Неудачной следует признать и попытку восстания против смерти и болезней. Еще недавно медицина хвас­талась, что она все больше и больше вытесняет инфекцион­ные болезни. Ныне же стало совершенно несомненным, что по мере уменьшения этих болезней, в той же мере растут и ширятся другие, как то: рак, болезни сердца, нервов и психики. Итак, меняется лишь форма болезней, но не их эффективность. Получается так, как будто бы всему ор­ганическому была ниспослана какая-то определенная мера страданий, без которых оно не может сохранить нужного равновесия. Правда, смертность резко упала. За последнее столетие население земли увеличилось почти вдвое, но, что из этого следует? Человек задыхается в своей собственной массе. Природа мстит, давя человека его собственной численностью. Равновесие между количеством людей и питающей его почвой все больше и больше нарушается. Земной шар становится тесным для своих обитателей. И количественно и качественно непрерывно растут возможные очаги конфликтов. В результате все более и более острая борьба за место под солнцем, окостенение и искусственность всей манеры жизни с тяжестью её организации, без которых невозможно сдерживать без­гранично растущие массы. В конце этой эволюции видны лишь катастрофы неслыханных размеров, войны страшнее войны 1914 года, или революции вроде, русской. В них смерть жадной рукой отбирает то, что у нее шаг за шагом в мучительной борьбе, отвоевано наукой. У нее ничего нельзя отнять. Она берет себе все, что для нее предназначено. Потому то войны - чем реже, тем ужаснее. Никто не может безнаказанно противоставить свой расчетливый разум ритму смерти и творе­ния, ибо тем самым он нарушает законы, регулирующие приливы и отливы живой массы. В 1350 году "черная смерть" за короткое время уменьшила население Европы с 90 на 65 миллионов. В наше столетие же счет гекатомб жертв опла­чивает при помощи иных катастроф.
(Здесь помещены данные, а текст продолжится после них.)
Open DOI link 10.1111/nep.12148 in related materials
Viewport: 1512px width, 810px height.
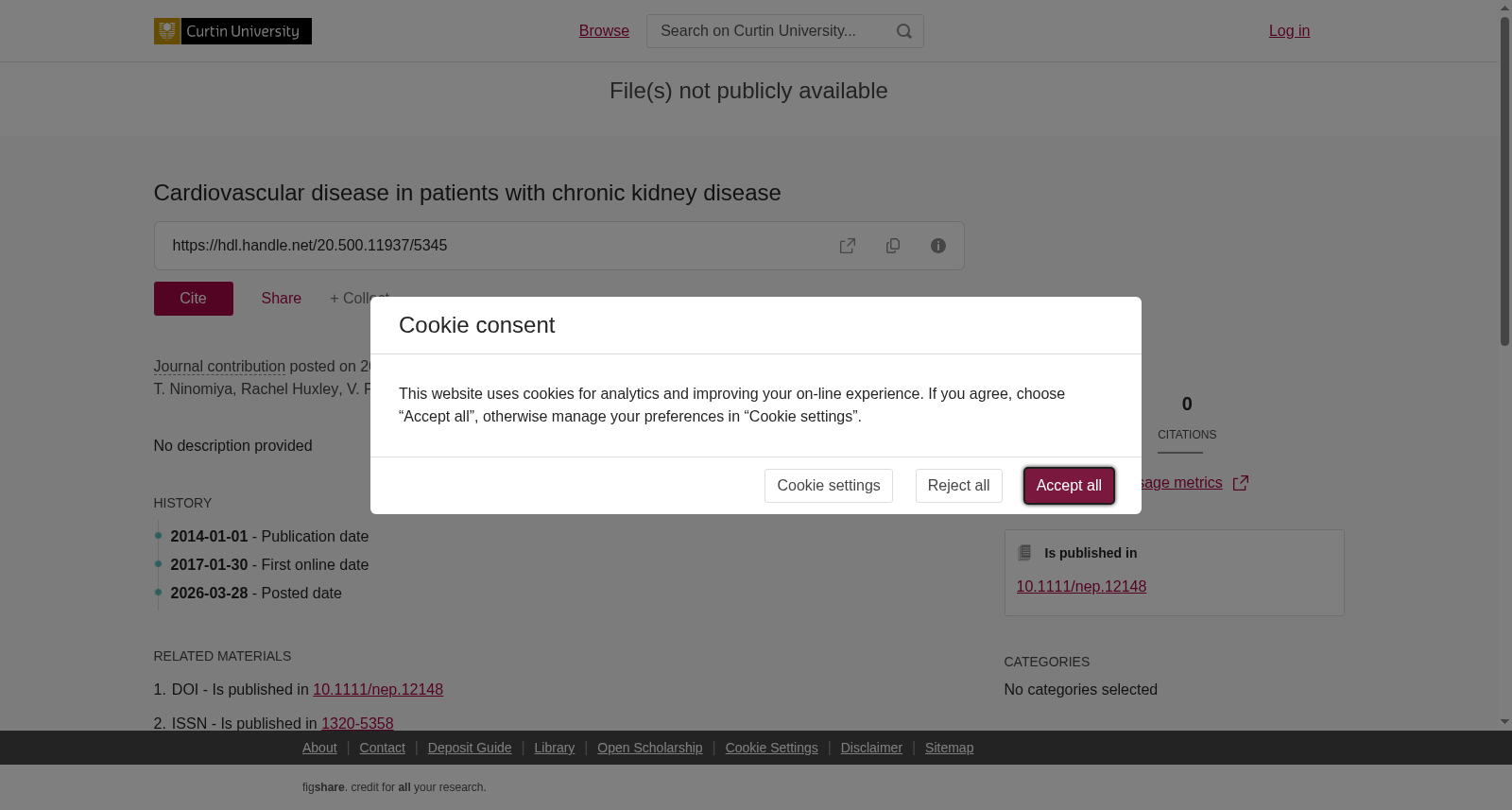click(x=378, y=690)
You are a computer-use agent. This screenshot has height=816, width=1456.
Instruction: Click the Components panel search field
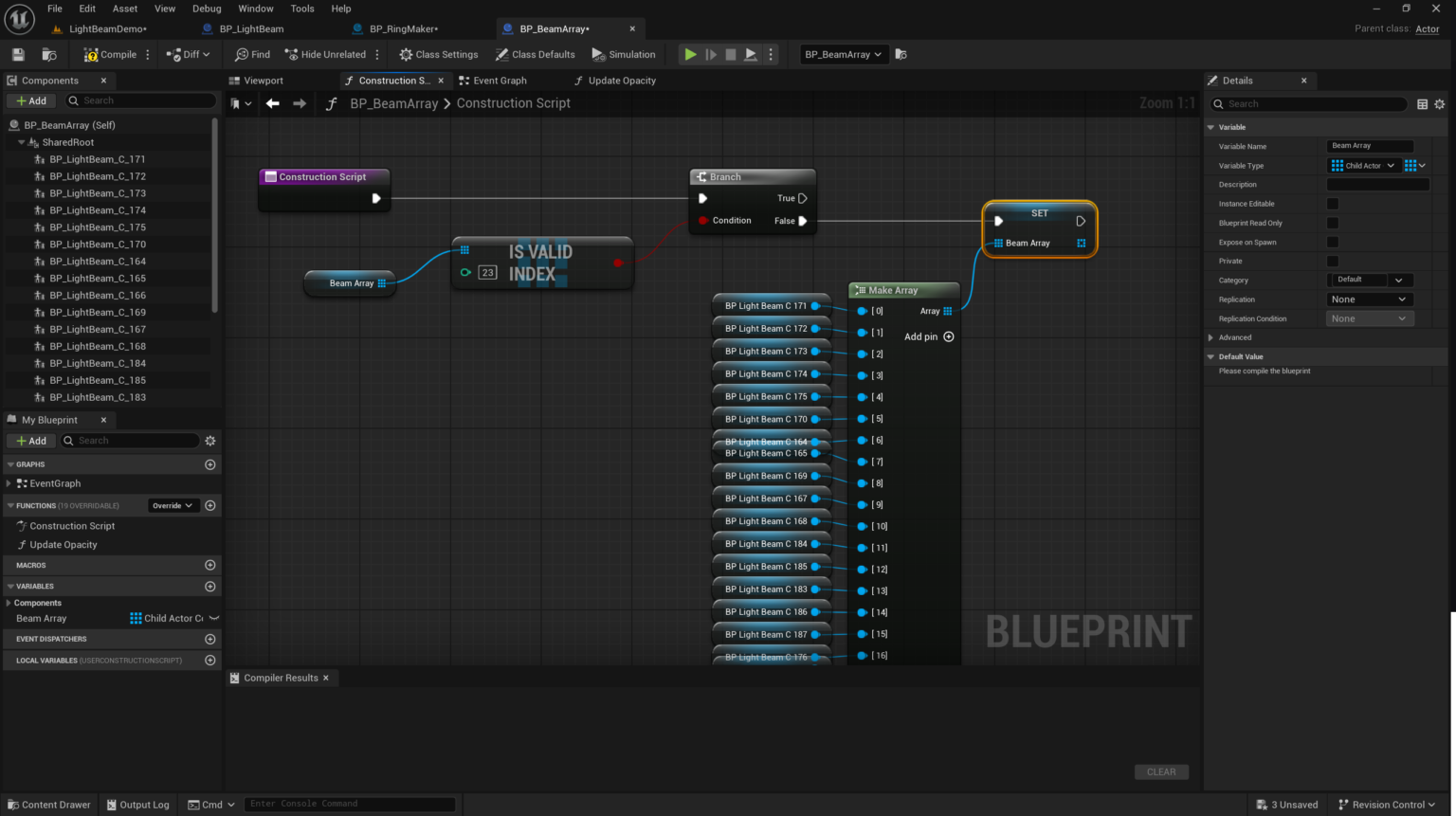pyautogui.click(x=142, y=100)
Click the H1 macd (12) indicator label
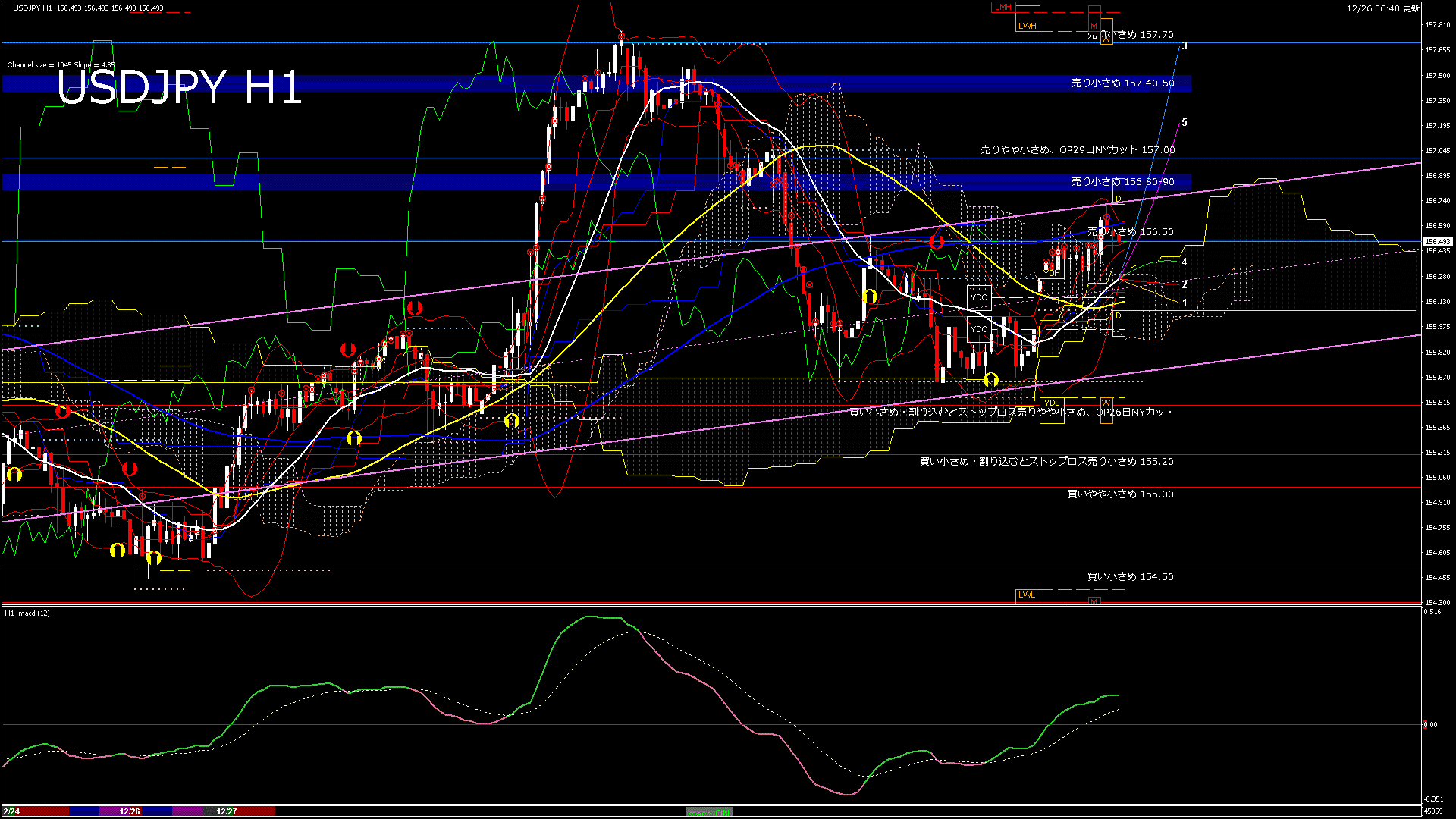 pos(27,613)
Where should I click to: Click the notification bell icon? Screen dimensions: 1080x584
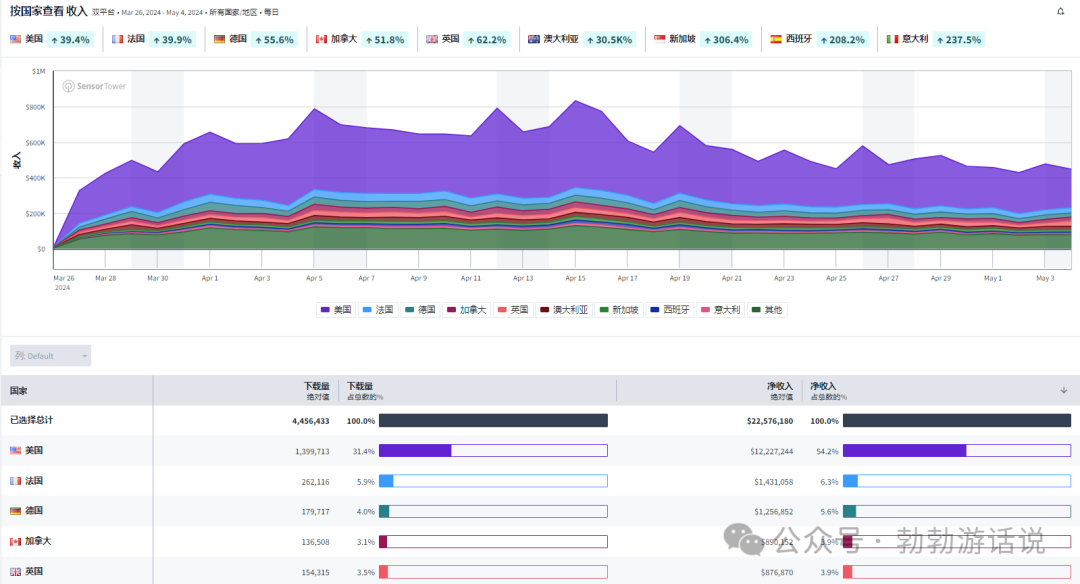pyautogui.click(x=1061, y=12)

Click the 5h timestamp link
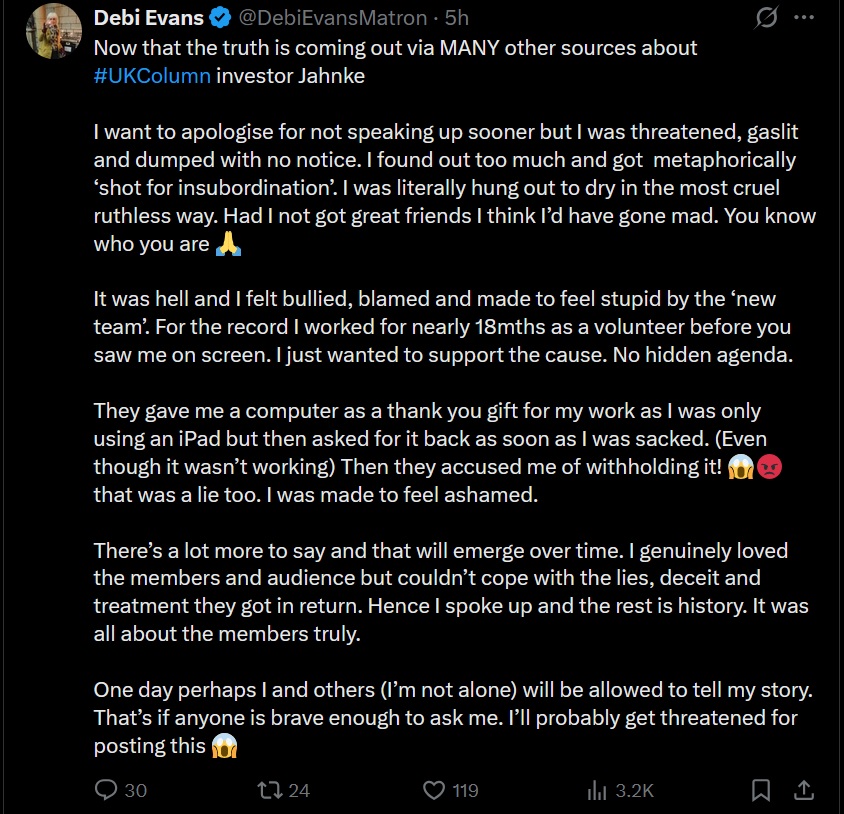pos(457,18)
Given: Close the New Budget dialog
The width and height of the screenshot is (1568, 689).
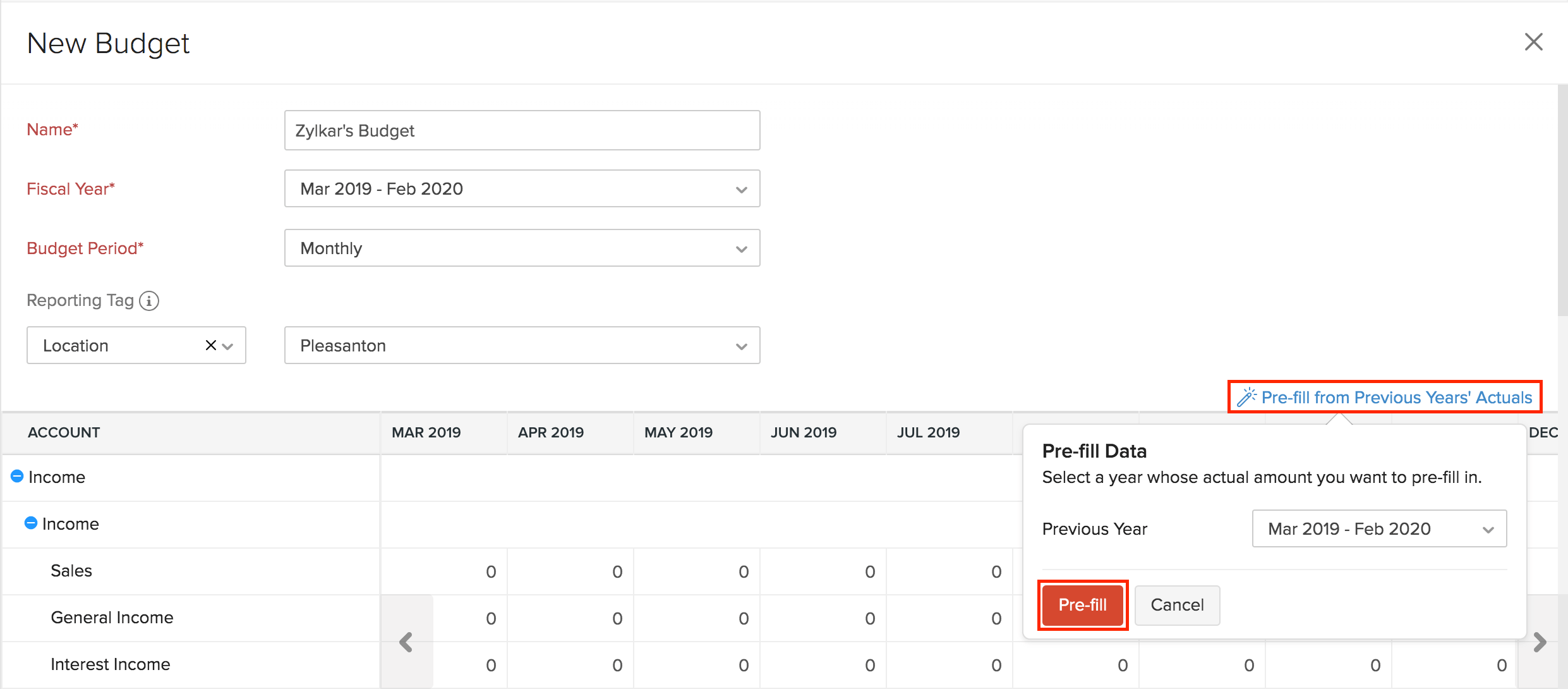Looking at the screenshot, I should point(1533,42).
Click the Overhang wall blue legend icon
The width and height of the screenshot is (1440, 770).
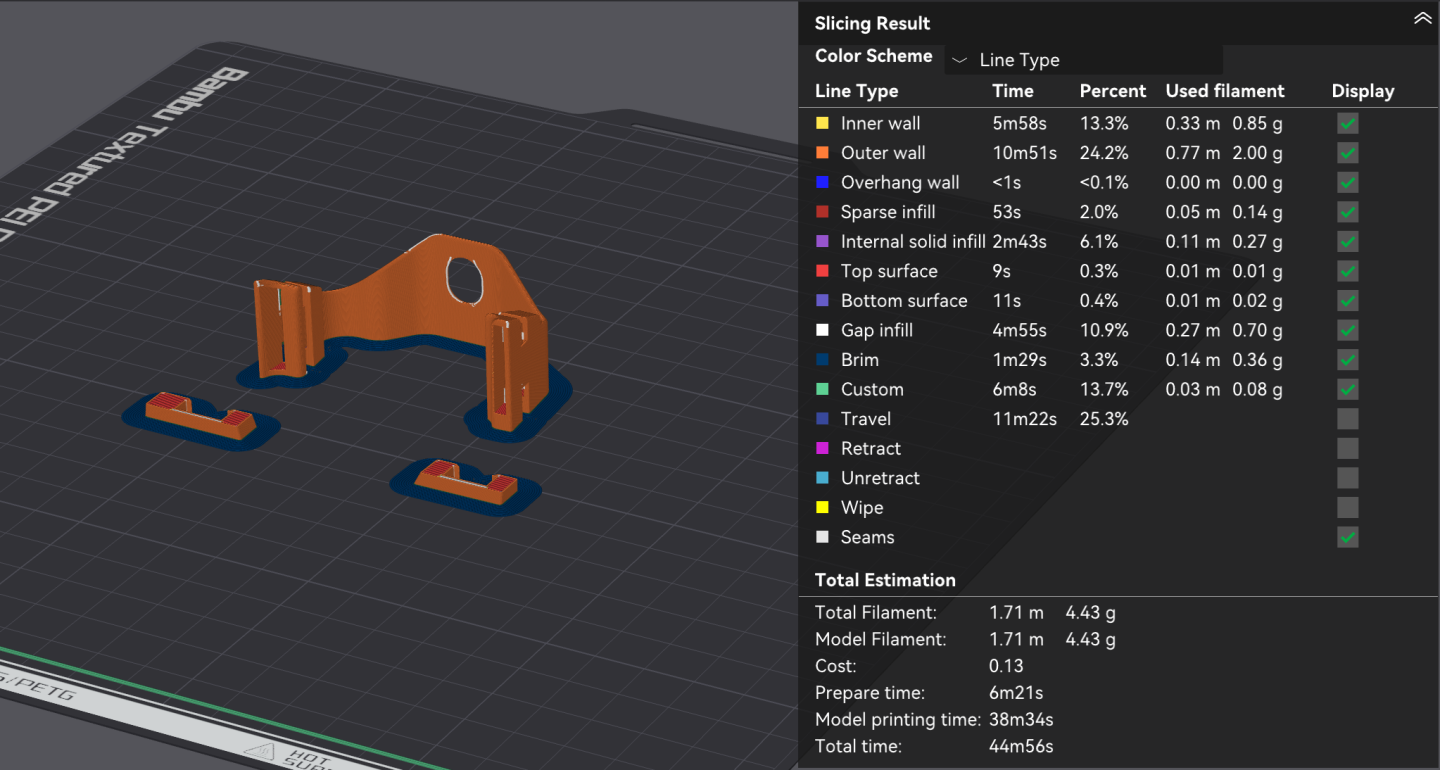tap(823, 183)
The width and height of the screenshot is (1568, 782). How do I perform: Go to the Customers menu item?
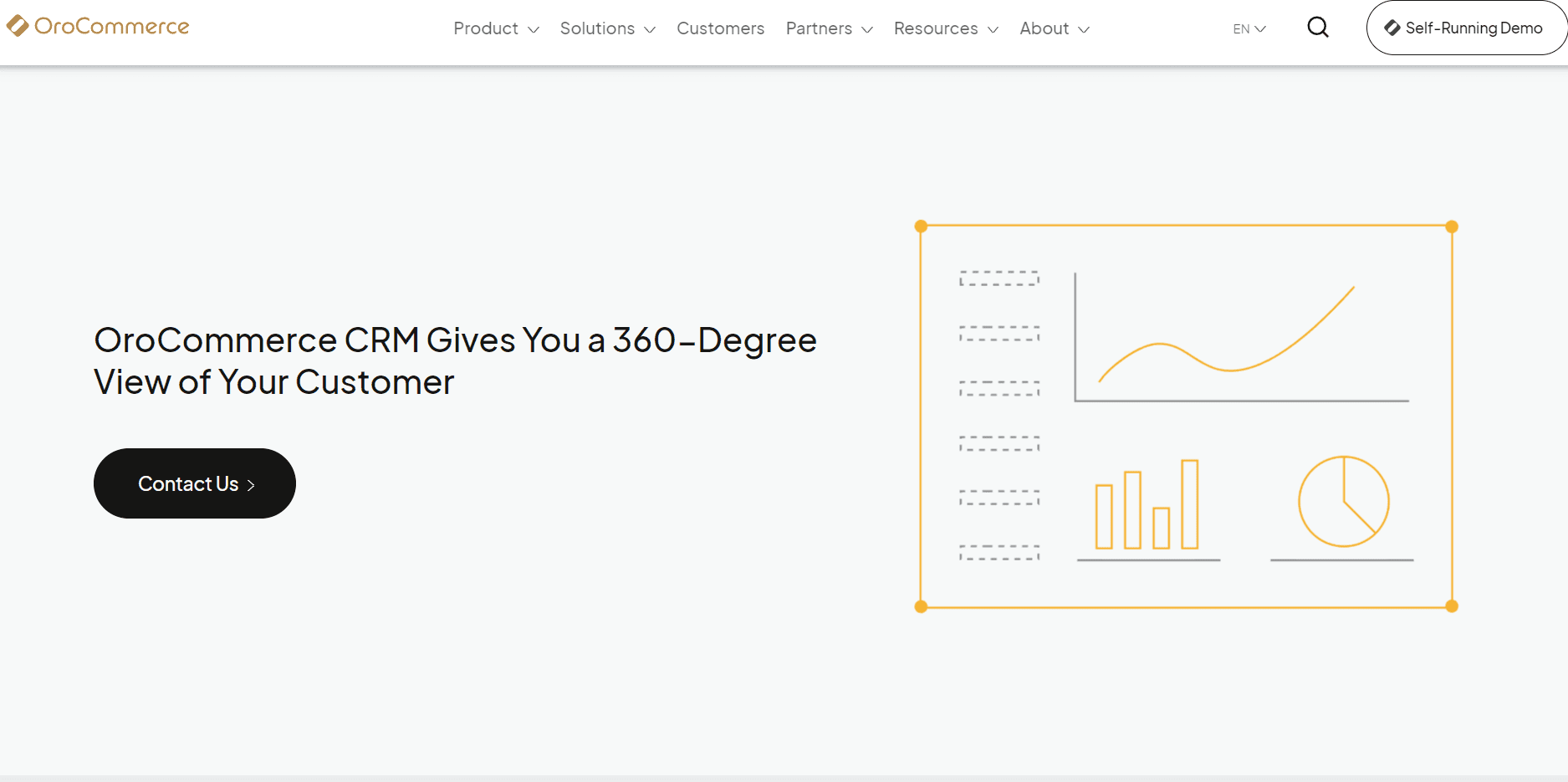pos(720,28)
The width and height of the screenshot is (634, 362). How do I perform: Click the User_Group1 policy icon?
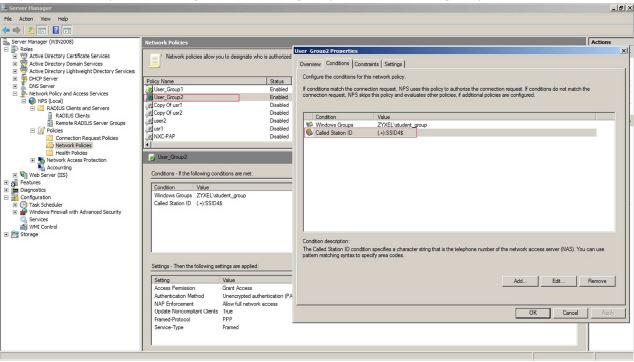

И тут человек изменил лишь формы уничтожения жизни, не имея возможности изменить сам факт. Война 1914 года и большевизм являются лишь слабыми намеками на последние возможности, которые еще нам предстоят. Может случиться, что сам человек в порядке войны бактерий, восстановит в правах прежние эпидемии и станет уничтожать самого себя при помощи тех же знаний природы, при помощи которых он до сих пор хотел победить смерть.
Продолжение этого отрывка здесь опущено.